Hutchinson-Gilford Progeria Syndrome (Representational Image)
Hutchinson-Gilford Progeria Syndrome is a rare disease that occurs in 1 in 8 million births. The condition ages the child's body so rapidly its victims die before they have truly experienced youth. Children will lose hair, develop wrinkles and appear much older than they are. Picture here Nguyen Thi Ngoc, 13, reads a book at home in Ho Chi Minh City.Reuters

Revisiting Brad Pitt's "The Curious Case of Benjamin Button" and Amitabh Bachchan's "Paa" is what evokes when one meets Ali Hussian Khan, who looks like an old man despite his young age, as he suffers from a rare genetic disease called Progeria.

For Ali, a resident of Bihar, life was much tougher than the kids of his age. He and his five other siblings suffer from age-defying disease, which causes human body to age eight times faster, making the patient look way older.

The rare genetic disease affects one in over eight million births and restricts the life expectancy of the affected to teenage years or till early twenties.

The case of Ali is no different, at the age of 14, he looks like a 114-year-old with sparse hair, bulging eyes, recessed jaw and pinched nose.

Ali's five other siblings, Rehana, Iqramul, Gudiya, Rubina and one brother have been claimed by the killer disease, which at present has no cure as such.

Braving the odds, the brave teenager, who is only 3feet 7inch tall, told the Sunday People, "I very much want to live and I hope there is medicine for my disease out there. I'm not scared of death but my parents have suffered a lot. I'd love to live much longer for them. I don't want to burden them with any more pain."

Ali's parents Nabi Hussain Khan and Raiza had eight children out of which six were infected with the killer disease. Since Nabi and Razia are first cousins, it is believed that the genetic illness might have been sprung from it.

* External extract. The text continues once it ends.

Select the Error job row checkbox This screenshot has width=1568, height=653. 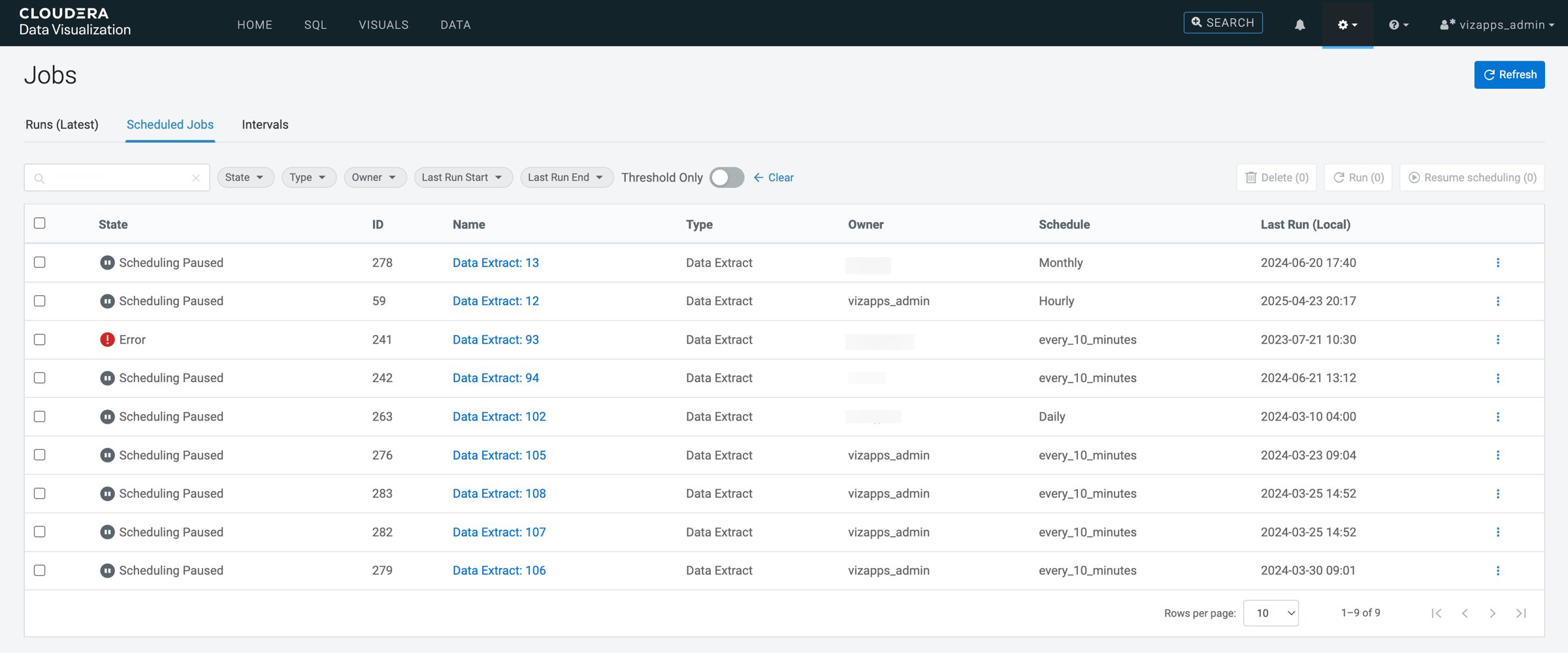40,340
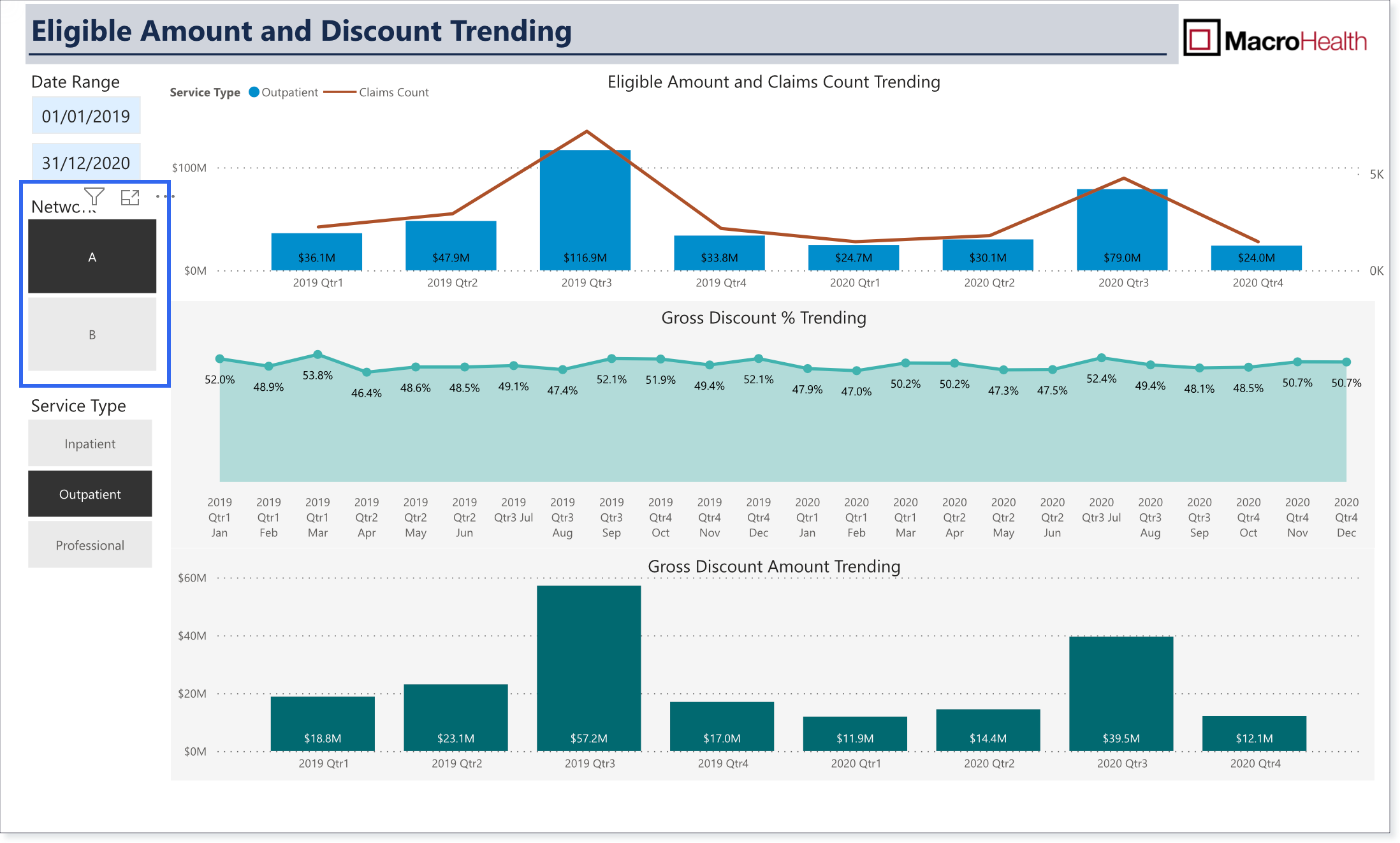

The grieving father said, "The doctors were as clueless as us. If one of them had told us our children had some kind of genetic problem and we were connected we'd have stopped having children."

The couple has two healthy daughters, Sanjeeda (20) and 10-year-old Chanda.

Meanwhile, Ali who has been bullied and forced to give up schooling, laments, "I would love to be a normal person who can play, go to school, do some sports, take some risks. Sometimes I get depressed but most of the time I make the most of the life I have."

'It's very lonely living this life, especially since my siblings have gone,' he added. I don't know if there's anyone else like me. I'd like to be in the company of other people like me again," added the crippled teen.

Presently, Ali's is under the care of Dr Shekhar Chattopadhay and his medical expenses are being covered by Kolkata-based SB Devi Charity. According to Dr Chattopadhay, Ali's is a unique case as five siblings were affected by the genetic disorder which itself is a rare phenomenon. 

At present there are only 80 recorded cases of the disease in the world. South African hip-hop artist Leon Botha, who passed away in 2010, and English girl Haley Oakines are some well known cases of the incurable disease.